As Benita Walton-Moss’s research has evolved, so has her clinical practice. With a background in women’s health and substance abuse, Walton-Moss is now primarily focused on cardiovascular health and hypertension, particularly among substance abusers.
And, that’s not an easy population to dedicate your research and practice to, she says. Research tends to leave behind substance abusers, she explains, because they aren’t always reliable research subjects. “But my thought is, because they have these problems, they really need to be included, and you just have to deal with keeping them in the trials,” she says.
That can make her hectic research and practice schedule even more challenging. A family nurse practitioner since 1982, she most recently provided gynecological care for women both at the Johns Hopkins Program for Alcohol and Other Drug Dependencies and the Johns Hopkins Avon Foundation Breast Center.
Currently she is a research nurse at Howard County General Hospital (HCGH) where she addresses problems in clinical practice, using evidence-based practice. At HCGH, she is developing a pain scale for patients who can’t self-report, relying on behaviors such as facial expressions and vocalizations. By making adaptations to an existing pain scale, Walton-Moss and colleagues are hoping to find a reliable and consistent way to measure pain in those patients.
In January Walton-Moss will start a new position at the Johns Hopkins East Baltimore Community Nursing Center. Yet, her research and her clinical practice wouldn’t have quite the impact if she didn’t teach, she says. Her role as an associate professor in the Department of Community-Public Health allows her to process her research differently, and to share her extensive knowledge with others. “It means very little unless you are able to teach that to the upcoming nurses,” she says.
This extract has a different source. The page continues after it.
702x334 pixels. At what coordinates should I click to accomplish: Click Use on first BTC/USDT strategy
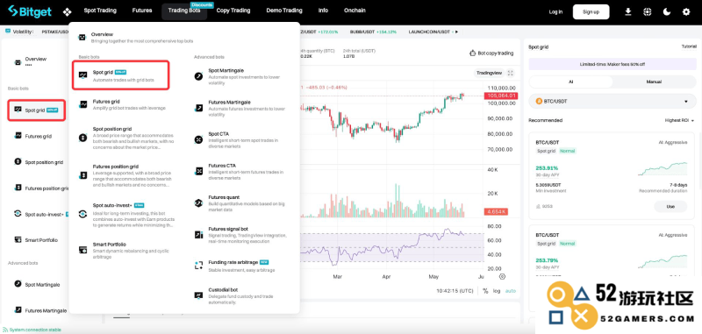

Walton-Moss admits she isn’t the most outgoing person, and large crowds still make her nervous. But she’s grown more comfortable in her teaching role and says it’s all worth some nerves and a hectic schedule. “It’s extremely fulfilling,” she says. “I wish I had more time to do it better, but I can’t imagine doing it any other way.”
If Julie Stanik-Hutt were a full-time nurse practitioner (NP), she might not have traveled to Australia last year. But, with one hand in nursing practice and the other in academia, Stanik-Hutt attended an international meeting there, where she connected with other nurse practitioners in Australia and New Zealand, learning about their educational system. “If I was working as a full-time NP, I couldn’t do these things, these terrific opportunities,” she says.
Stanik-Hutt, an adult acute care nurse practitioner and a critical care clinical nurse specialist, loves the flexibility of teaching, which allows her to explore research and connect with her colleagues at an institution that values professional development.
Her faculty position also complements her desire to share her expertise and make difficult, complex concepts easier to understand—a skill she uses in the classroom and in practice. “I love explaining to students what’s going on, and explaining to families what’s happening in a language that’s understandable,” she says.
Although her roots run deep as an Intensive Care Unit nurse, Stanik-Hutt admits it can be difficult caring for such a complex and sick population, and teaching gives a bit of a respite. Similarly, the comforts of her role as a nurse practitioner can offer a breather from academia.
Stanik-Hutt’s clinical practice at The Johns Hopkins Hospital has also been impacted by her time in administration as director of the master’s program. She says she must always “walk the talk,” such as making sure she connects with primary care providers when her patients are discharged. She adds, “I feel like I have to cross my Ts and dot my Is. If I expect my students to do it, I need to do it.”